● Task objective
Reproduce the data exactly, leaving nothing out.

[Saved entries]
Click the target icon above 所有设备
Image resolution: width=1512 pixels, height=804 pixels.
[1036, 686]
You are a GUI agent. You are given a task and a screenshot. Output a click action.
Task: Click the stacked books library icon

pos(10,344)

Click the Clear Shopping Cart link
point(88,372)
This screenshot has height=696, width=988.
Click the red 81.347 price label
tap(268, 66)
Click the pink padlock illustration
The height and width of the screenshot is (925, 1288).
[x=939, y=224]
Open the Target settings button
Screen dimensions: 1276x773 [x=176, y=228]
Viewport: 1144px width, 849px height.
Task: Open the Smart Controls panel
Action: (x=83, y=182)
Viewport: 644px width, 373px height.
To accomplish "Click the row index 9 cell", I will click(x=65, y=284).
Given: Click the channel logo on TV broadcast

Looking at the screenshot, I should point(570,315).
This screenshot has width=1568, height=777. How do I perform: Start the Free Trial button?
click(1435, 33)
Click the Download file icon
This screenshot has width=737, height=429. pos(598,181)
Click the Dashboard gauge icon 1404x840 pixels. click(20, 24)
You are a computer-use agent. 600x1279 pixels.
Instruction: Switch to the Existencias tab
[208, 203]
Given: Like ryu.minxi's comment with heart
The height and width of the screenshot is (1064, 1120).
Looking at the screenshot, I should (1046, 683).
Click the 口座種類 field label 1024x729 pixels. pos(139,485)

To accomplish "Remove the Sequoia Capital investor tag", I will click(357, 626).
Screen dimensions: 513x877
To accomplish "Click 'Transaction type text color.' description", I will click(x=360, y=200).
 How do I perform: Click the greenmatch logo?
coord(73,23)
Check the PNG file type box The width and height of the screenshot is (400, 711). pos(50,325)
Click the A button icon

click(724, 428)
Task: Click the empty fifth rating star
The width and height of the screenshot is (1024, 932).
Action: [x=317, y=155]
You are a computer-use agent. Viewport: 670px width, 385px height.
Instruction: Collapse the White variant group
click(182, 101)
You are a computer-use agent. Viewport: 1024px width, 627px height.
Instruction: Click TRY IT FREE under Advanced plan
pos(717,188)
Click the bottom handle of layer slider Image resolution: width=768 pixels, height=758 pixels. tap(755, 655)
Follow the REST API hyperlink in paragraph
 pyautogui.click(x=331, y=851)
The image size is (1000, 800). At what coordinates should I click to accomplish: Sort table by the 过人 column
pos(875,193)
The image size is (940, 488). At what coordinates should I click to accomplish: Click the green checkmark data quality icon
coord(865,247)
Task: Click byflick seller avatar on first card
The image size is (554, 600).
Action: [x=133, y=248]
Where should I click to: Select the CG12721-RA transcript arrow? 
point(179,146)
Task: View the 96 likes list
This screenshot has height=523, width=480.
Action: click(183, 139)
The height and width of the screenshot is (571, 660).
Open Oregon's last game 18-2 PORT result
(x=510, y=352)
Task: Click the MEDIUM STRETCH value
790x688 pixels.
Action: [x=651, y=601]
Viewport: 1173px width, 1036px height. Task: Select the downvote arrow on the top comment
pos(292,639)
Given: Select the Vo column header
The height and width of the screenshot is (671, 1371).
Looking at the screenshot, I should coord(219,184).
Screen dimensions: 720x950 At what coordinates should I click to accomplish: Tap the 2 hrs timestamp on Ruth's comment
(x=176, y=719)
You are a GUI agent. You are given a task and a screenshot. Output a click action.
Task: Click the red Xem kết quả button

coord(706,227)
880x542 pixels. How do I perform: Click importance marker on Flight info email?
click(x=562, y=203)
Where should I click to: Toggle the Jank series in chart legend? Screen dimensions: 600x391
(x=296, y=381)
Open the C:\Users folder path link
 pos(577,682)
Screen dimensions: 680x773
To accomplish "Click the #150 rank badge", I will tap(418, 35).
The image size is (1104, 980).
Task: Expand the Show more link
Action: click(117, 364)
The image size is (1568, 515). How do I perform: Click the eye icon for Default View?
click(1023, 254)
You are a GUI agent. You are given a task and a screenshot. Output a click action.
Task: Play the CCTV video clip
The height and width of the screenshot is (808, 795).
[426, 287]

● Your response
Click the target icon above 所有设备
Image resolution: width=1512 pixels, height=804 pixels.
[1036, 686]
You are a GUI agent. You are given a task and a screenshot. Output a click action.
Task: Click the stacked books library icon

pos(10,344)

Click the Clear Shopping Cart link
point(88,372)
This screenshot has height=696, width=988.
Click the red 81.347 price label
tap(268, 66)
Click the pink padlock illustration
The height and width of the screenshot is (925, 1288).
[x=939, y=224]
Open the Target settings button
Screen dimensions: 1276x773 [x=176, y=228]
Viewport: 1144px width, 849px height.
Task: Open the Smart Controls panel
Action: (x=83, y=182)
Viewport: 644px width, 373px height.
To accomplish "Click the row index 9 cell", I will click(x=65, y=284).
Given: Click the channel logo on TV broadcast

Looking at the screenshot, I should point(570,315).
This screenshot has width=1568, height=777. How do I perform: Start the Free Trial button?
click(1435, 33)
Click the Download file icon
This screenshot has width=737, height=429. pos(598,181)
Click the Dashboard gauge icon 1404x840 pixels. click(20, 24)
You are a computer-use agent. 600x1279 pixels.
Instruction: Switch to the Existencias tab
[208, 203]
Given: Like ryu.minxi's comment with heart
The height and width of the screenshot is (1064, 1120).
Looking at the screenshot, I should (1046, 683).
Click the 口座種類 field label 1024x729 pixels. pos(139,485)

To accomplish "Remove the Sequoia Capital investor tag", I will click(357, 626).
Screen dimensions: 513x877
To accomplish "Click 'Transaction type text color.' description", I will click(x=360, y=200).
 How do I perform: Click the greenmatch logo?
coord(73,23)
Check the PNG file type box The width and height of the screenshot is (400, 711). pos(50,325)
Click the A button icon

click(724, 428)
Task: Click the empty fifth rating star
The width and height of the screenshot is (1024, 932).
Action: [x=317, y=155]
You are a computer-use agent. Viewport: 670px width, 385px height.
Instruction: Collapse the White variant group
click(182, 101)
You are a computer-use agent. Viewport: 1024px width, 627px height.
Instruction: Click TRY IT FREE under Advanced plan
pos(717,188)
Click the bottom handle of layer slider Image resolution: width=768 pixels, height=758 pixels. tap(755, 655)
Follow the REST API hyperlink in paragraph
 pyautogui.click(x=331, y=851)
The image size is (1000, 800). At what coordinates should I click to accomplish: Sort table by the 过人 column
pos(875,193)
The image size is (940, 488). At what coordinates should I click to accomplish: Click the green checkmark data quality icon
coord(865,247)
Task: Click byflick seller avatar on first card
The image size is (554, 600).
Action: [x=133, y=248]
Where should I click to: Select the CG12721-RA transcript arrow? 
point(179,146)
Task: View the 96 likes list
This screenshot has height=523, width=480.
Action: click(183, 139)
The height and width of the screenshot is (571, 660).
Open Oregon's last game 18-2 PORT result
(x=510, y=352)
Task: Click the MEDIUM STRETCH value
790x688 pixels.
Action: [x=651, y=601]
Viewport: 1173px width, 1036px height. Task: Select the downvote arrow on the top comment
pos(292,639)
Given: Select the Vo column header
The height and width of the screenshot is (671, 1371).
Looking at the screenshot, I should coord(219,184).
Screen dimensions: 720x950 At what coordinates should I click to accomplish: Tap the 2 hrs timestamp on Ruth's comment
(x=176, y=719)
You are a GUI agent. You are given a task and a screenshot. Output a click action.
Task: Click the red Xem kết quả button

coord(706,227)
880x542 pixels. How do I perform: Click importance marker on Flight info email?
click(x=562, y=203)
Where should I click to: Toggle the Jank series in chart legend? Screen dimensions: 600x391
(x=296, y=381)
Open the C:\Users folder path link
 pos(577,682)
Screen dimensions: 680x773
To accomplish "Click the #150 rank badge", I will tap(418, 35).
The image size is (1104, 980).
Task: Expand the Show more link
Action: click(117, 364)
The image size is (1568, 515). How do I perform: Click the eye icon for Default View?
click(1023, 254)
You are a GUI agent. You are given a task and a screenshot. Output a click action.
Task: Play the CCTV video clip
The height and width of the screenshot is (808, 795).
[426, 287]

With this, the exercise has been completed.